Reprenant sa casquette de chercheur, Steinman a validé cette hypothèse en analysant les lésions de patients autopsiés et en y vérifiant le taux élevé de récepteurs de l'angiotensine. L'équipe est ensuite passée à l'expérimentation animale en provoquant chez des souris des lésions cérébrales similaires à celles responsables de la sclérose en plaques chez les humains. Certaines souris ont été soignées avec le fameux lisinopril. Et elles ont produit un grand nombre de cellules immunitaires appelées lymphocytes T. Ces cellules empêchent chez les souris de laboratoire comme chez les humains les maladies auto-immunes dans lesquelles le système immunitaire attaque des cellules et tissus sains de l'organisme en ne les reconnaissant pas comme « les siens ».
Les animaux traités avec le lisinopril n'ont pas développé les symptômes de la maladie. Plus étonnant, les souris déjà paralysées, elles, ont rapidement connu une disparition de leur paralysie.
Selon le docteur Steinman, les résultats de cette recherche laissent penser que le lisinopril pourrait avoir le même effet chez des personnes atteintes de sclérose en plaques ou même souffrant d'autres maladies auto-immunes. Il souligne l'importance de tester le lisinopril chez des malades atteints de sclérose en plaques et espère conduire des essais cliniques en 2010.
C'est essentiel : le lisinopril a fait baisser l'inflammation, mais ne semble pas avoir privé les souris de leur capacité immunitaire « utile ». Un immunologiste de l'Imperial College de Londres non impliqué dans cette recherche l'a jaugé essentielle « si elle permet un jour de traiter les patients avec un produit qui coûterait 1 % du prix des médicaments actuellement utilisés contre cette maladie ».
« Il faut rapidement faire des tests humains »
ENTRETIEN
Le professeur Christian Sindic est chef de service associé en neurologie aux Hôpitaux universitaires Saint-Luc (UCL). Il dirige l'unité de neurochimie.

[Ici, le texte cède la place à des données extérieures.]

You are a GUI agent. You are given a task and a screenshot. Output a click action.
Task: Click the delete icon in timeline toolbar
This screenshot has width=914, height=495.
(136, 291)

Un anti-tenseur actif contre une dégénérescence nerveuse ? N'est-ce pas surprenant ?
Moins qu'il n'y paraît. Cette hypothèse est basée sur des travaux qui montrent que les lymphocytes actifs dans le processus de la sclérose en plaques, en franchissant la barrière hémato-encéphalée, s'appuient sur les récepteurs de l'angiotensine. Or, le lisinopril est un inhibiteur de l'enzyme de conversion, qui bloque la production d'angiotensine. En la bloquant, on peut arrêter la rupture de la barrière et, théoriquement et sur modèle animal, bloquer cette rupture. Mais le plus étonnant n'est pas là : il se situe dans le fait que le même médicament semble faire proliférer les lymphocytes T régulateurs (T-reg), des agents essentiels de l'immunité humaine. Leur présence en grand nombre permet de tirer la réaction inflammatoire vers le bas. Ce sont, si vous voulez, les pompiers de l'immunité. Le médicament aurait donc un double effet bénéfique.
Utiliserez-vous bientôt ce type de médicament ?
Si j'en donne demain à mes patients, je vais seulement leur provoquer une chute de tension. Mais cette étude semble suffisamment robuste pour que des tests humains soient rapidement développés. On pourrait même faire l'économie du stade 1, ce médicament ayant déjà été pris par des millions de patients. Reste à trouver la bonne dose pour l'effet recherché. Puis à pratiquer une étude placebo sur des milliers de patients. Ce sera d'ailleurs délicat, car la preuve de l'action bénéfique de ce produit semble déjà si nette que l'on voit mal comment on pourrait longtemps en priver une partie des patients, si son effet est confirmé chez l'humain.